Extract to read

* BEGIN *

Prestone’s push to 10 year coolants

It will get changed before 10 years. With a few exceptions Radiators break around 7 yrs.
Few exceptions? Owned twenty three cars and 21 rads went more than that. Wife's DD is 17 yo and still on original. Those CA drivers must be super tough on their cars.
 
I've never had to replace a radiator in any car I've owned, other than from collision.

Me too, maybe radiators only lasted 7 years in the 50's but certainly not now. My 83 300D Turbo still has it's original radiator and water pump, every time I see old Benz's in the junkyard they never have aftermarket or replacement radiators.
 
Depends where you live; out here you'd be lucky to get 7 years out of a radiator with plastic tanks. Even the old copper radiators had solder issues down the line, but they certainly last longer than ones with plastic tanks. About 5-7 years is the average lifespan for those with plastic tanks, about 10-12 years for copper radiators before solders become an issue. Only real, bulletproof option is an all-aluminum, TIG welded radiator in my neck of the woods.

* END *

Written request 1
Edit the dataset entries from the line containing "yi-long@mail.ru (41, 2257)" through the line containing "Акрил JunShang прозрачный", replacing "Купить" with "Заказать" and leaving everything else unchanged. Return only those lines.

Rows from a dataset
* BEGIN *

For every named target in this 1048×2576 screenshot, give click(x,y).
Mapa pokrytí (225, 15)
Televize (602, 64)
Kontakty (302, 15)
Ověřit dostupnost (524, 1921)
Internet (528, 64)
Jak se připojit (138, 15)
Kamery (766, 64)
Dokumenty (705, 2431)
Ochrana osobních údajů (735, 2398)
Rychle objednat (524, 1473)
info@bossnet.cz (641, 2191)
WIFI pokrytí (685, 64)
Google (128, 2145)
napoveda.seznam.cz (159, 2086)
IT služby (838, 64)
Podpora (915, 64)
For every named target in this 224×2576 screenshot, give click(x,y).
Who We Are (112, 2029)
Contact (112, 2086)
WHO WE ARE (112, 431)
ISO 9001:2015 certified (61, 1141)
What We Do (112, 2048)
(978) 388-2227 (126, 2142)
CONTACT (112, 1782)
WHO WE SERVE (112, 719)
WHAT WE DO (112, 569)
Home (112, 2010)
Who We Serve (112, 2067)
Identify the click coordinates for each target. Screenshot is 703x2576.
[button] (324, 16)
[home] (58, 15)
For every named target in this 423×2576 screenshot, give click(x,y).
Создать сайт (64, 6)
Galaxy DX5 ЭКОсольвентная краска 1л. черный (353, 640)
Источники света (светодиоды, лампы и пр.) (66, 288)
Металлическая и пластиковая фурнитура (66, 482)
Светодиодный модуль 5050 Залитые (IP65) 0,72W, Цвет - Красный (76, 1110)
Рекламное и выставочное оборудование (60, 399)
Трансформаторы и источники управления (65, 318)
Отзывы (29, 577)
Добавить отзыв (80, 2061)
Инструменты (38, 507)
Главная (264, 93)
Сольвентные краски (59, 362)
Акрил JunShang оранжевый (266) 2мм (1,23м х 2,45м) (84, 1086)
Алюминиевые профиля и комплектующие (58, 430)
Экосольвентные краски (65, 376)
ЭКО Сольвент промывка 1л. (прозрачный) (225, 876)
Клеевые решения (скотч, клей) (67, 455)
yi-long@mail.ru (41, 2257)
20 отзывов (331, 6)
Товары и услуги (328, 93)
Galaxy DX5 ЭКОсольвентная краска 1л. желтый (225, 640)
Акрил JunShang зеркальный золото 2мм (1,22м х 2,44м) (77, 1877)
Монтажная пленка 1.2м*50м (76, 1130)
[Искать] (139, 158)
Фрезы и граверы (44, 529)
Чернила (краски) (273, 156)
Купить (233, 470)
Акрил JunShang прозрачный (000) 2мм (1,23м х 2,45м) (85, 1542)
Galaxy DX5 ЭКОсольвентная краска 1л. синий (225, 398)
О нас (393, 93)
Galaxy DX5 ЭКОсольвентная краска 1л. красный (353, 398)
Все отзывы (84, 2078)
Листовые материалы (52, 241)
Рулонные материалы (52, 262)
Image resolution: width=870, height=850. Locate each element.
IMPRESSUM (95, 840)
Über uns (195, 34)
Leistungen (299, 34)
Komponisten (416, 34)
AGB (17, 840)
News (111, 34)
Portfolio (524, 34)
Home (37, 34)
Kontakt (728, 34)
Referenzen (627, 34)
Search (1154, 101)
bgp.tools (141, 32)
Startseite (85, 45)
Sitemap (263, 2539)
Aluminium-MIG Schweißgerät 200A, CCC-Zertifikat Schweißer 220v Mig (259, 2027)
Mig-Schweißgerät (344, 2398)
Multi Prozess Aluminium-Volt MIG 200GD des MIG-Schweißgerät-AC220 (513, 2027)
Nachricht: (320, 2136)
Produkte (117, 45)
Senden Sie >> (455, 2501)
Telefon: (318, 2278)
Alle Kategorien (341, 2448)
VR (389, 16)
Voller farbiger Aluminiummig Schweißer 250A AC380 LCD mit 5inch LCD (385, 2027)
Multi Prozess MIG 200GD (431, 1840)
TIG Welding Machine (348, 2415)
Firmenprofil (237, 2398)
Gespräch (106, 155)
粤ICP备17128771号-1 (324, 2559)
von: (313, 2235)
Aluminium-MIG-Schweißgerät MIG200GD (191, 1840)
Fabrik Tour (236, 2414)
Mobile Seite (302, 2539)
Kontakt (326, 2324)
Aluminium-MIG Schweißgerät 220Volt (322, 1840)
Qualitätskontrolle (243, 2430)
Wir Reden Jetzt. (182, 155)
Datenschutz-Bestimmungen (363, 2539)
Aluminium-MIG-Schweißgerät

* END *

Written request 2
Translate this sentence from the radiator discussion into Spanish: "I've never had to replace a radiator in any car I've owned, other than from collision."

Problem solution 1
yi-long@mail.ru (41, 2257)
20 отзывов (331, 6)
Товары и услуги (328, 93)
Galaxy DX5 ЭКОсольвентная краска 1л. желтый (225, 640)
Акрил JunShang зеркальный золото 2мм (1,22м х 2,44м) (77, 1877)
Монтажная пленка 1.2м*50м (76, 1130)
[Искать] (139, 158)
Фрезы и граверы (44, 529)
Чернила (краски) (273, 156)
Заказать (233, 470)
Акрил JunShang прозрачный (000) 2мм (1,23м х 2,45м) (85, 1542)

Problem solution 2
Nunca he tenido que reemplazar un radiador en ningún auto que haya tenido, salvo por un choque.